Os estragos e a desmoralização causados por estas pilhagens vindas de cima, vieram acompanhados pela incitação à fraude, resultante da extraordinária expansão do crédito que, ao coincidir com o forte barateamento do custo do dinheiro, tinha que produzir a deriva monetária e os efeitos perversos que a acompanharam. Mas, além disso, essa orgia financeira dispôs para a sua celebração de um avultado arsenal de instrumentos, produtos de uma brilhante engenharia financeira que os havia elaborado e posto em ação durante a última década. Apelidados de tóxicos, por sua capacidade disruptiva e malignizante, sua circulação e uso aumentaram dia após dia. Entre eles estão os Fundos Especulativos ou hedge funds, mais familiarmente fundos-lixo, talvez os mais repudiados; ainda que seus efeitos perturbadores sejam menores que os dos fundos private equity, instrumento privilegiado pelos especuladores para comprar sociedades e pagá-las sem dinheiro próprio, revendendo-as em seguida, e tudo reinicia. Mesmo que sem esquecer que todos os outros fundos, incluindo os venture-funds e inclusive os fundos soberanos, apesar de sua natureza pública, não se livraram desse destino especulador. E assim se originou este descalabro maiúsculo que alguns vinham anunciando/denunciando já algum tempo (vejam minhas seis colunas neste jornal: El capitalismo contra el planeta, de fevereiro a março de 2007, as duas sobre os Fondos-Buitre, de 7 e 13 de julho do mesmo ano, ou ultimamente Capitalismo sin limites y Noticias del caos). Descalabro que dificilmente poderemos superar porque as análises, as soluções e os atores continuam sendo os mesmos. E para aqueles que duvidarem, aí está para prová-lo a Declaração da Reunião de Washington, do G-20. O comunicado da ATTAC Espanha, feito na terça-feira passada, faz dela uma análise brilhante quanto esclarecedora. Certamente, como é possível que nenhum meio de comunicação espanhol nunca ecoe as análises de uma das organizações mais consistentemente críticas e progressistas de nosso país?

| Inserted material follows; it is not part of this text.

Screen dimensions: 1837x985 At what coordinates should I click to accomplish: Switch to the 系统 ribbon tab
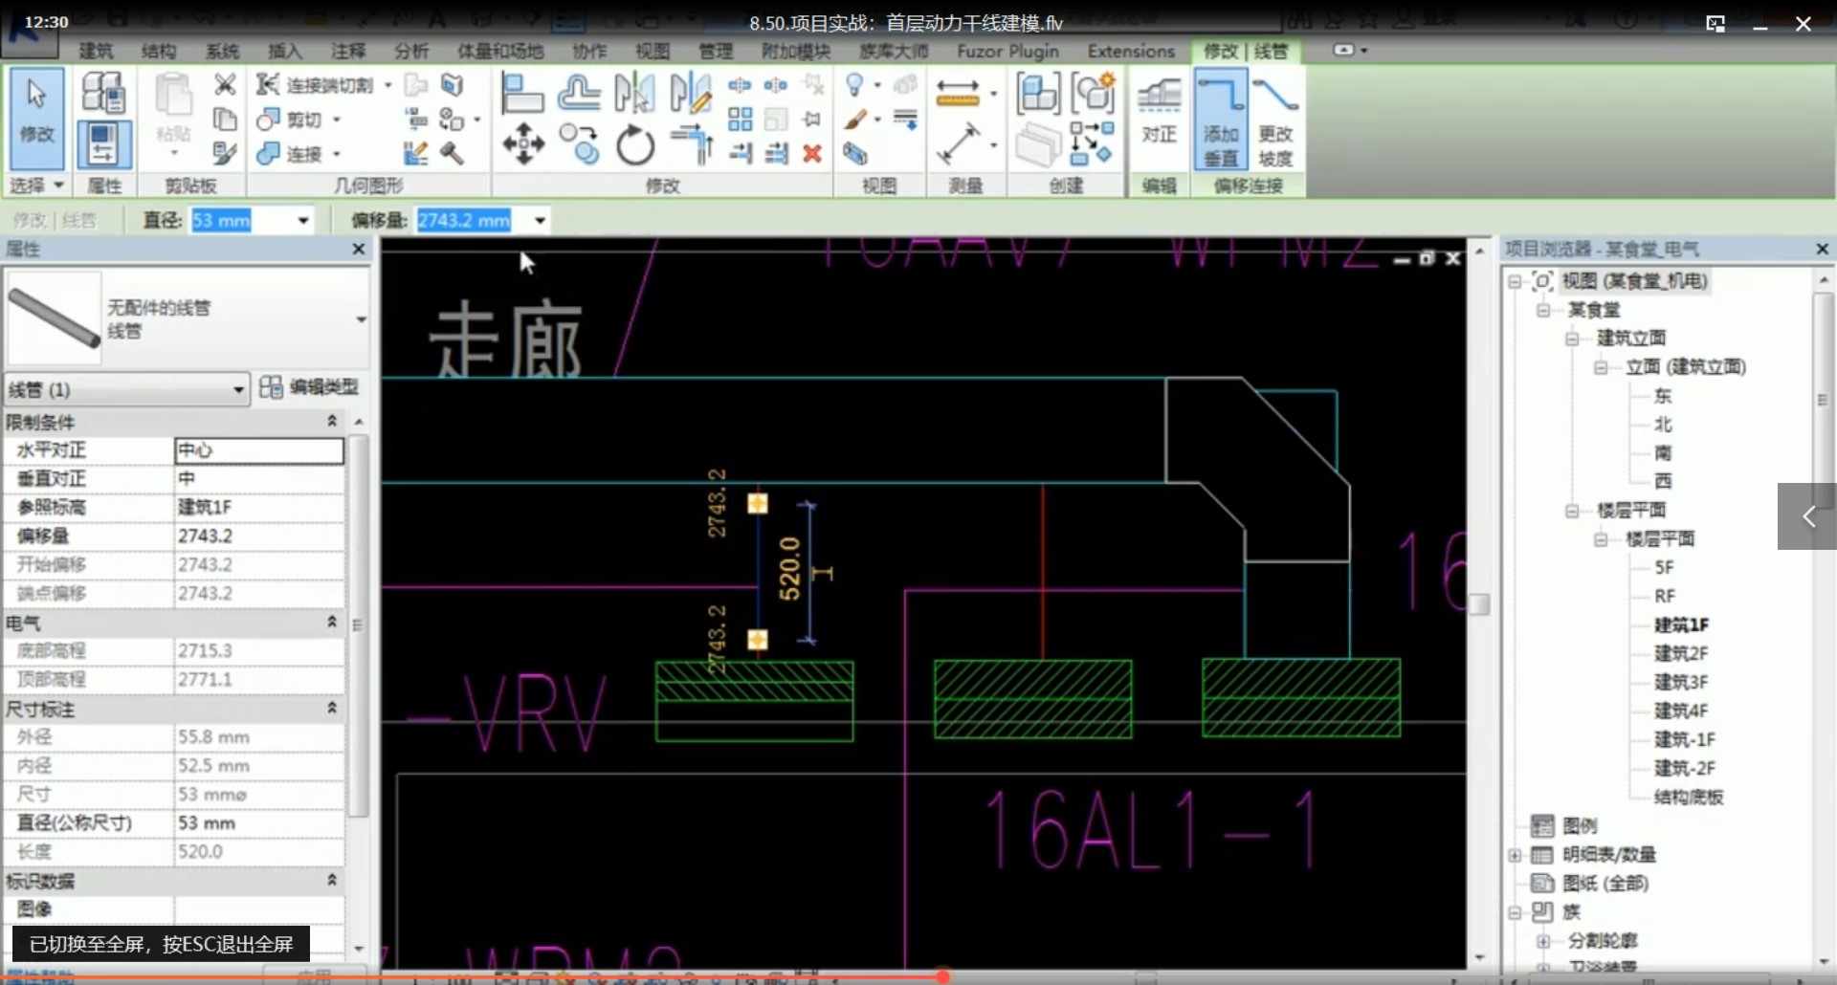(222, 52)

A mencionada Declaração é um estrito “mais do mesmo”. Convocada por e realizada nos Estados Unidos; reservada aos grandes países que excluem mais de um terço da população mundial; insistindo nos salvíficos princípios liberais da força salvadora da liberdade de comércio e dos mercados competitivos; reclamando um reforço das instituições internacionais – OMC, FMI, Banco Mundial – responsáveis pela derrocada, que deveriam ser substituídas o quanto antes; pregando uma política monetária de objetivo único, controlar a inflação, esquecendo as necessidades das classes mais simples e das pequenas e médias empresas; sem uma única proposta efetiva para acabar com os paraísos fiscais; em definitiva, sepultando ainda mais os Objetivos do Milênio. Somente uma mobilização popular e intelectual, insistida e de grande calado, poderá ajudar-nos a acabar com tanta balela e tantas sem-vergonhices.

(http://www.EcoDebate.com.br, 25/11/2008) publicado pelo IHU On-line, 24/11/2008 [IHU On-line é publicado pelo Instituto Humanitas Unisinos – IHU, da Universidade do Vale do Rio dos Sinos – Unisinos, em São Leopoldo, RS.]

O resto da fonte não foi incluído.